Ganadora del premio al mejor director en el Festival de San Sebastián, la cinta narra un día en la vida de Rosa (Carmen Machi). Sin embargo, el relato es lo de menos ya que pesan mucho más los ambientes y los silencios que la narración. El film, pues, juega en una liga que le uniría a autores como Jean-Luc Godard (Vivir su vida, 1962) o Apichatpong Weerasethakul (Syndromes and a Century, 2006), especialmente el de Blissfully yours (Sud sanaeha, 2002).

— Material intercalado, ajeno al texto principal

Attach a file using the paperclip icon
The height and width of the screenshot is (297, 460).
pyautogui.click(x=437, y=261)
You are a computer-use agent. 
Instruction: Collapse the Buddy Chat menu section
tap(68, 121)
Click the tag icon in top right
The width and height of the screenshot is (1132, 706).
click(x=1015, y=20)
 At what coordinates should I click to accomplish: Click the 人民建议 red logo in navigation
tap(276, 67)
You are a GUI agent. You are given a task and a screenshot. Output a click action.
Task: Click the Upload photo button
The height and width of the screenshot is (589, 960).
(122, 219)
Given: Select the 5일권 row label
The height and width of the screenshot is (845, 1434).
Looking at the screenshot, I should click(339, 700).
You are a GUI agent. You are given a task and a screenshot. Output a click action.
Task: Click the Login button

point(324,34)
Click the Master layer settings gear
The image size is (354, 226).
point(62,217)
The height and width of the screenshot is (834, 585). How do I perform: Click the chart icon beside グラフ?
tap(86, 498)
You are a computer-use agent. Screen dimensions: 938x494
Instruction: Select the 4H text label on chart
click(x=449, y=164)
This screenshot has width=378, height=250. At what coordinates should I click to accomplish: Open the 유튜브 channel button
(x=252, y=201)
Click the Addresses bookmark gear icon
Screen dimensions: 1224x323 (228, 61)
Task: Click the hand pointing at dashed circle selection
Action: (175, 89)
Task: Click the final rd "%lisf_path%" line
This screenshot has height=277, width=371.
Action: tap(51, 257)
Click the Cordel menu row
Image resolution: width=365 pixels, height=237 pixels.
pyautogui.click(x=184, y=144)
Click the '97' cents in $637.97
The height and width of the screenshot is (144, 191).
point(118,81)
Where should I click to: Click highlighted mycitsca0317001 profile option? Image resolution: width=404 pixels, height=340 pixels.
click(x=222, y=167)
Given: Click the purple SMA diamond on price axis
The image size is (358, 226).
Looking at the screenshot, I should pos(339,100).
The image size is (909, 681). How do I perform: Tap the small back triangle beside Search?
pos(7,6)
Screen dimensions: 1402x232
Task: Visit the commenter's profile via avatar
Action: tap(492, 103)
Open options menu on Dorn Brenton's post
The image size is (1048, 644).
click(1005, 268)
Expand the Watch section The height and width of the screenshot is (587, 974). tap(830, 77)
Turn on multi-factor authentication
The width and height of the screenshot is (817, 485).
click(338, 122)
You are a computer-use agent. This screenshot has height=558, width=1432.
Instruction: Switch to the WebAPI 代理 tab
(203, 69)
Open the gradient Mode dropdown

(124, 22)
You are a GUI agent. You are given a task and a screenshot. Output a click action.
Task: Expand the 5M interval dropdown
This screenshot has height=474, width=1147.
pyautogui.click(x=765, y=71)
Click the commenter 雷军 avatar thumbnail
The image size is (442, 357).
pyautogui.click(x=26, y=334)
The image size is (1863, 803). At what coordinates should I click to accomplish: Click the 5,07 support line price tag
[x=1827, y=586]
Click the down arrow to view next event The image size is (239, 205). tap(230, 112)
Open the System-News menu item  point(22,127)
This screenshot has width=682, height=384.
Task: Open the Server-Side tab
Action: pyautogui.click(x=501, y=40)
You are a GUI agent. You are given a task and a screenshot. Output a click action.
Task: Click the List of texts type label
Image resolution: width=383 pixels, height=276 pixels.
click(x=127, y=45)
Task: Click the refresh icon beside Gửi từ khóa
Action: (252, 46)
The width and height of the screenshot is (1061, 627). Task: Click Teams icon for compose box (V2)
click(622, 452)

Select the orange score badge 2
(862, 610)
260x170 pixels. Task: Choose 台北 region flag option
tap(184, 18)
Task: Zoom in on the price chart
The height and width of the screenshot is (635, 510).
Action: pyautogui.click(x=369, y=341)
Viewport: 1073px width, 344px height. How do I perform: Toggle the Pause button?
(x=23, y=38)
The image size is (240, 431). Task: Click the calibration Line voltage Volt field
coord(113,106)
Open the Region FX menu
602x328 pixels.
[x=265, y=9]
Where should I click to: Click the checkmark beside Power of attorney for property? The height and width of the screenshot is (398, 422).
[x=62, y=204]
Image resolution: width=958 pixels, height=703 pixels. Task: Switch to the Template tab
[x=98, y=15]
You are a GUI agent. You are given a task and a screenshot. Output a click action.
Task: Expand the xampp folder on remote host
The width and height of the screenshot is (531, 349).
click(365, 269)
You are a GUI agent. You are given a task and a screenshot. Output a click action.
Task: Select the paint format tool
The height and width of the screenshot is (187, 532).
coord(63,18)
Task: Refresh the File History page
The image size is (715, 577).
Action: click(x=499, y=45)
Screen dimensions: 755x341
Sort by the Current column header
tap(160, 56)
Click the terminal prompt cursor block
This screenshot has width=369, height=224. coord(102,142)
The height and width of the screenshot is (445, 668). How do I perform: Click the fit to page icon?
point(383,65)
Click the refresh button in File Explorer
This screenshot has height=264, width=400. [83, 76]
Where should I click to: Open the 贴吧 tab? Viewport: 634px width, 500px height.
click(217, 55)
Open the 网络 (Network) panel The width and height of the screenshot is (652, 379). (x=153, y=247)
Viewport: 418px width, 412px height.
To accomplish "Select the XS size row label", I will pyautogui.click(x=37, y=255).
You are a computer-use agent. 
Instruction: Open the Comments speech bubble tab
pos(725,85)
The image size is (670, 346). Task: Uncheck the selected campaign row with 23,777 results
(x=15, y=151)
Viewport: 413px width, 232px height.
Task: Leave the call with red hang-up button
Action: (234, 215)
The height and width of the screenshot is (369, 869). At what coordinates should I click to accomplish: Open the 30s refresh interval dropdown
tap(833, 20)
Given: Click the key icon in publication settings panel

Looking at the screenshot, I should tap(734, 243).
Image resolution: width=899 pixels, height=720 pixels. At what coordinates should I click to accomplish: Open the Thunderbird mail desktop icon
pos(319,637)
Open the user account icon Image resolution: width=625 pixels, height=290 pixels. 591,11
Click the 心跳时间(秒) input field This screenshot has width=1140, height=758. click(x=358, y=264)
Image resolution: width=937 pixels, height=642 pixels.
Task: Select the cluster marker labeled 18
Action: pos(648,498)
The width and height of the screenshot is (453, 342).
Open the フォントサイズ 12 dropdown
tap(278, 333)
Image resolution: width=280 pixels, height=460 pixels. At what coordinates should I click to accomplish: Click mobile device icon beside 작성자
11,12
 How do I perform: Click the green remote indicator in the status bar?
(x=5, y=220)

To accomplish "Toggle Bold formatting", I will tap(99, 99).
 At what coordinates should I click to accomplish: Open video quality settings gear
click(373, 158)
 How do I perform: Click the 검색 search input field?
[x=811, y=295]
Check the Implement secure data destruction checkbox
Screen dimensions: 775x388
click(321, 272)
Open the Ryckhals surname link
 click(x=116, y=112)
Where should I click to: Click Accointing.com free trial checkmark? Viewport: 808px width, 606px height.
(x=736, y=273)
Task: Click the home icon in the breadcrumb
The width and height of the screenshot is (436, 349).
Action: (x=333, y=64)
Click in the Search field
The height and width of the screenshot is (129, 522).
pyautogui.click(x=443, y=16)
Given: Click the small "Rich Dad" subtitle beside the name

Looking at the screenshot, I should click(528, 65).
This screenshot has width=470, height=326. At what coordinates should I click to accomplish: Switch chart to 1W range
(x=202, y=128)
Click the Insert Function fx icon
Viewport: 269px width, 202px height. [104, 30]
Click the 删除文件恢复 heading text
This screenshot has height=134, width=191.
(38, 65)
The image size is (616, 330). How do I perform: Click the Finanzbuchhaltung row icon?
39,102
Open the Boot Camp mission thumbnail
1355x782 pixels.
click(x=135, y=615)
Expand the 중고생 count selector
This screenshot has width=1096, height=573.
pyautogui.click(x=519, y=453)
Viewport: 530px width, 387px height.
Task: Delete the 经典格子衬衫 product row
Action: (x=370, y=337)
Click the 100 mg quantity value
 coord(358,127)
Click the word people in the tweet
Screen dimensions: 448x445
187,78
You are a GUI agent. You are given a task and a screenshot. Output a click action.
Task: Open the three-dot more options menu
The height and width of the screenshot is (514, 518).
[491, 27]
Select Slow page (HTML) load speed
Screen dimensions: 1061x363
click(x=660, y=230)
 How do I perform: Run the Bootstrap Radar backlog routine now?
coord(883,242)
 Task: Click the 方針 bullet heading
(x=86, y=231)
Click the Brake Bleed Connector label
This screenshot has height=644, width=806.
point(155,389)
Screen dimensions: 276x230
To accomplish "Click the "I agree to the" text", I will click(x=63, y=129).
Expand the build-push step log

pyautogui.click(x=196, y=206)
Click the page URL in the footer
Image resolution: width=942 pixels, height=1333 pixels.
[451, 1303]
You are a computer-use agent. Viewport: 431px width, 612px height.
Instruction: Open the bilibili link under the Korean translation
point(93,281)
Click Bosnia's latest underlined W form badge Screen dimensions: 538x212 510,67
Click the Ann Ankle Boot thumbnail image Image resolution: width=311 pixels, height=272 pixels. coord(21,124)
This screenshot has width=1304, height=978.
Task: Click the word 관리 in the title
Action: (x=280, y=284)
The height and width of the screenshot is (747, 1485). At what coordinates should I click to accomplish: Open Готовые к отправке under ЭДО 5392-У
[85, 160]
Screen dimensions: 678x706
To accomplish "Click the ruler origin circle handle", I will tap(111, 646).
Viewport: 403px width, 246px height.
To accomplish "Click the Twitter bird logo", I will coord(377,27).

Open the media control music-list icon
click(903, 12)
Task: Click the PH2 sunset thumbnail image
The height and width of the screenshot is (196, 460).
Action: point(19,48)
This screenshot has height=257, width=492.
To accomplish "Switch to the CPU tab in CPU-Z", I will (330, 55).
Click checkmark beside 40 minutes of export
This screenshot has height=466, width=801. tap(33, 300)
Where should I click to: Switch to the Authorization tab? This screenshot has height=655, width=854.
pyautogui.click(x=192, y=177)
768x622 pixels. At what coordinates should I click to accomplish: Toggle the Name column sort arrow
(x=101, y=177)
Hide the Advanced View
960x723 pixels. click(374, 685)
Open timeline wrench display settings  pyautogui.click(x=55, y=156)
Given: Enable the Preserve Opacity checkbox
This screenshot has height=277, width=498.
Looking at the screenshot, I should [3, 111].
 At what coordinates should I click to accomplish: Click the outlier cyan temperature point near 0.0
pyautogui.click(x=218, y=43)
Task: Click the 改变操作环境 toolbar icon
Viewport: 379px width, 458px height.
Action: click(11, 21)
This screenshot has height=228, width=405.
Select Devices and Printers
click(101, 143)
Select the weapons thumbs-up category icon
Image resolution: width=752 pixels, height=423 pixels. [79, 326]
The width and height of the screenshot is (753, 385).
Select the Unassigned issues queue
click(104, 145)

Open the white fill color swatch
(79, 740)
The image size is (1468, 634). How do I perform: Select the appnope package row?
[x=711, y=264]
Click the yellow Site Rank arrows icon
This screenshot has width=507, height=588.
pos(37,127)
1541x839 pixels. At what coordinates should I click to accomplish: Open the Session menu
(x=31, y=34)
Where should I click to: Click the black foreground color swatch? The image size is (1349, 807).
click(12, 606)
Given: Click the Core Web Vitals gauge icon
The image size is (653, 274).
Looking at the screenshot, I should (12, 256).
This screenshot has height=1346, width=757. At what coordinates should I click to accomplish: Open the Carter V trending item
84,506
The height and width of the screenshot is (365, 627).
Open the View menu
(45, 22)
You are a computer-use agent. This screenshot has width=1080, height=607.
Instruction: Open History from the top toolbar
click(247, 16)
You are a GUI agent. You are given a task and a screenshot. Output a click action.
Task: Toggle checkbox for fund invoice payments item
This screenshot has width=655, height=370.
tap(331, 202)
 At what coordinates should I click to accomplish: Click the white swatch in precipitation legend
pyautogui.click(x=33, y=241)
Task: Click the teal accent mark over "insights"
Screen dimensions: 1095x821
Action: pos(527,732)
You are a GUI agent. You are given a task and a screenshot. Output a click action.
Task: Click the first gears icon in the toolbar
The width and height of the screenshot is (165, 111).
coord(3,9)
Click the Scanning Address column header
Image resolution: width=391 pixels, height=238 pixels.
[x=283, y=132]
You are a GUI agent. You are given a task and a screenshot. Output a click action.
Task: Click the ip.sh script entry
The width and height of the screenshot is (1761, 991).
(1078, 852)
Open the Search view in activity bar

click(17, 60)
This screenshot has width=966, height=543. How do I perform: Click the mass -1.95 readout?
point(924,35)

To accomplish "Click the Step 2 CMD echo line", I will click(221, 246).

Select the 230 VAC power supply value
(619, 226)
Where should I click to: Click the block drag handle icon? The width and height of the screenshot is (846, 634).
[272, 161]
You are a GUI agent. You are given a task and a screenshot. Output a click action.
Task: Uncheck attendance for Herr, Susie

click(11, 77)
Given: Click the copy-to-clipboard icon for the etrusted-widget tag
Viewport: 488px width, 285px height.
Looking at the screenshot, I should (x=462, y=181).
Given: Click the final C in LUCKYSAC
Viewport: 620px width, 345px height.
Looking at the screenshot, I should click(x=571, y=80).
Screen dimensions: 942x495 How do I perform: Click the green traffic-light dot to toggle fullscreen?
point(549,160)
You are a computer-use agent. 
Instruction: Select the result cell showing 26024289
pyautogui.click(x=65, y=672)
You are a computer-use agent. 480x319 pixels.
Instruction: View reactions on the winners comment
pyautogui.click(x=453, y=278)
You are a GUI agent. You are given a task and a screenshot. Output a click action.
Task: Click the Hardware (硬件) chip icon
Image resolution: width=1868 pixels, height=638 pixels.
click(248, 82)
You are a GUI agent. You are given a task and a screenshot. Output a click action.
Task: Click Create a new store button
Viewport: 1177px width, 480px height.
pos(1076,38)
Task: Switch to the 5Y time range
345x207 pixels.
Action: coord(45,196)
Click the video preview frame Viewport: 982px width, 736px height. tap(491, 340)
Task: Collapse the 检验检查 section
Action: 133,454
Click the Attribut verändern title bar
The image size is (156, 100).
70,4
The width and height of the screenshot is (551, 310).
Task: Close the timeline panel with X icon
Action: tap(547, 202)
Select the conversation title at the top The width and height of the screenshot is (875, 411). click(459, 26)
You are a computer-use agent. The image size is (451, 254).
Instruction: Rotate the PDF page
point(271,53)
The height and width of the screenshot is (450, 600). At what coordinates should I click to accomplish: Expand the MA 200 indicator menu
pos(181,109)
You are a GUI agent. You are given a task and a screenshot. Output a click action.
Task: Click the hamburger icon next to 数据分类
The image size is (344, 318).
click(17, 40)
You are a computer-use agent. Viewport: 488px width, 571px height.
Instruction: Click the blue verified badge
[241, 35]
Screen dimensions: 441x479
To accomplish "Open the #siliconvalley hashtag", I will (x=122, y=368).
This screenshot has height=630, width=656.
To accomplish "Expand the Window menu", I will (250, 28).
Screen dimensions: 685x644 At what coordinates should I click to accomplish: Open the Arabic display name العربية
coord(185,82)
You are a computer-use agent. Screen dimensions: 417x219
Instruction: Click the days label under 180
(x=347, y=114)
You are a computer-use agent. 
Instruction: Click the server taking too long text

Rebollo construye una especie de partitura gracias a los sonidos del ambiente, a la música de los bares, las cafeterías y los restaurantes; al tic-tac de los relojes de la casa y a una melodía épica que parece dividir el periplo del personaje en tres actos y subrayar la búsqueda de una pasión. El cineasta aborda desde una original perspectiva el muy manido asunto del aburrimiento vital pero con la mirada de alguien que es capaz de lograr que se abracen las certezas y las dudas, lo real y lo soñado. Por ello, el vagar nocturno de Rosa tiene algo de misterioso agujero dentro del relato: ella descuelga un cuadro de un determinado simbolismo. Es el principio del viaje, de una nueva forma de hacer cine.
Su decisión podría parecer baladí, pero hace cambiar completamente la naturaleza del trabajo. De esta manera el autor rompe con unos primeros minutos narrativos que parecen sacados de una película de Eric Rohmer (Mi noche con Maud, 1969) sin diálogos para establecerse en la fina línea que delimita lo contemplativo y lo narrativo y remarcar la importancia de los pequeños gestos a la hora de cambiar el rumbo de una historia. Es como si tratara de encontrar motivos para asombrarse en una vida casi inerte expresada a través de una plana iluminación compuesta por pálidos colores.
El director busca con su cámara la emoción en los rostros y los gestos del día a día. Imagina cómo terminarán determinadas micro-historias que emergen de la aventura del personaje principal e, incluso, se permite el lujo de divagar con sus imágenes. Es la obra de alguien que sabe que conoce poco y cree en el cine como método de búsqueda. Su fe en este arte es enorme y le permite realizar un ejercicio muy puro capaz de hablar sólo con imágenes como pocos pueden en la industria española. Y, aunque no es una película fácil, se antoja muy importante para el cinéfilo más exigente que un film así llegue a la cartelera argentina.